Content starts

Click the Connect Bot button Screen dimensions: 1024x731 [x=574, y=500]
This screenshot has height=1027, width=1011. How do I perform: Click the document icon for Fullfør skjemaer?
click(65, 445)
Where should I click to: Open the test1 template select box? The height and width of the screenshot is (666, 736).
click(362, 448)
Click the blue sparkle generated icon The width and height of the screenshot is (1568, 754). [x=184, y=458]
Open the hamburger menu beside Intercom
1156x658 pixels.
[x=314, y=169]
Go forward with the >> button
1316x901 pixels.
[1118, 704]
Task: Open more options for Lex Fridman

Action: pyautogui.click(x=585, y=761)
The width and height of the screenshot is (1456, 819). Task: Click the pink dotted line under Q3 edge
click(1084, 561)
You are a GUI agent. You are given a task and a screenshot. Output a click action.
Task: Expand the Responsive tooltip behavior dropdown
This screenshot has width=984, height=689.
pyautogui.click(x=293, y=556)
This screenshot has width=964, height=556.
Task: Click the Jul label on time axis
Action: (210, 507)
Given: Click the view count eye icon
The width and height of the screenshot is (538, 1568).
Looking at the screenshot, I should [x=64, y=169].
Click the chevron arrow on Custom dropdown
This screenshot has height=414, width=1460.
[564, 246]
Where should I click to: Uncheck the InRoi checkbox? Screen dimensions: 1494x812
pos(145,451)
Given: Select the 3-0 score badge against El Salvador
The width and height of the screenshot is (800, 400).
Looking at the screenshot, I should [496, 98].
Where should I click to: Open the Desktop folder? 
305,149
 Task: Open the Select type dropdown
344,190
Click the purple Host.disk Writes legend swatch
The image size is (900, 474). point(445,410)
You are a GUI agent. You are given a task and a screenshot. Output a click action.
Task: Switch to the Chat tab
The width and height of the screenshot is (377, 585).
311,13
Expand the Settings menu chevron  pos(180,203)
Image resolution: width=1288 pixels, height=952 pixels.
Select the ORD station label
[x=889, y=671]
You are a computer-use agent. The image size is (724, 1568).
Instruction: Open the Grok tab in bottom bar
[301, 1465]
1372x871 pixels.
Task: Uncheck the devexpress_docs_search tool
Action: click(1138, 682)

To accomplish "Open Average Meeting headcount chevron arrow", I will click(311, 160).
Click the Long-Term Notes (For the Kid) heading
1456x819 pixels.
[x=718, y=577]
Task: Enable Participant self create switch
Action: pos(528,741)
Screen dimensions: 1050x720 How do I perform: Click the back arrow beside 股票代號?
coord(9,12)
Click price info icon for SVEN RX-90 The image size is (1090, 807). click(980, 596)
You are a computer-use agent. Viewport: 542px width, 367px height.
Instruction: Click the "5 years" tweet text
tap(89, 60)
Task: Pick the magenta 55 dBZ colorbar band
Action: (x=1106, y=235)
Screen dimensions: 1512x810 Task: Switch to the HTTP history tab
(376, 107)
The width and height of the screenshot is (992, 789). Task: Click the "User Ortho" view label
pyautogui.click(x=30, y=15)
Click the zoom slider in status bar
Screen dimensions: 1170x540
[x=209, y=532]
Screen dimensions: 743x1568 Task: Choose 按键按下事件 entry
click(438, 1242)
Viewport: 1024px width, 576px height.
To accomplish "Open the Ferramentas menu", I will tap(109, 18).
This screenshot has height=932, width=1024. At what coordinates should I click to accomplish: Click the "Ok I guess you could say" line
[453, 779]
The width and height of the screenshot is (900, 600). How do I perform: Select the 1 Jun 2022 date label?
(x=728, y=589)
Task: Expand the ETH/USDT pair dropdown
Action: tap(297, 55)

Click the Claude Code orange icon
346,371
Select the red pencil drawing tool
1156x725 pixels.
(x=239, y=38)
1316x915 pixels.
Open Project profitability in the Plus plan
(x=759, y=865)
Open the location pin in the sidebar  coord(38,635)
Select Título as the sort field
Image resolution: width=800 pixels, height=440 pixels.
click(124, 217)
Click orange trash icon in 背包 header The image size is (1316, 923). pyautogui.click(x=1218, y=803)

Content ends

In the listing above, find the line with "Screen dimensions: 1050x720" and the line with "You are a computer-use agent. Viewport: 542px", then reproduce both and every line between them exactly.

# PROBLEM SOLUTION
Screen dimensions: 1050x720 How do I perform: Click the back arrow beside 股票代號?
coord(9,12)
Click price info icon for SVEN RX-90 The image size is (1090, 807). click(980, 596)
You are a computer-use agent. Viewport: 542px width, 367px height.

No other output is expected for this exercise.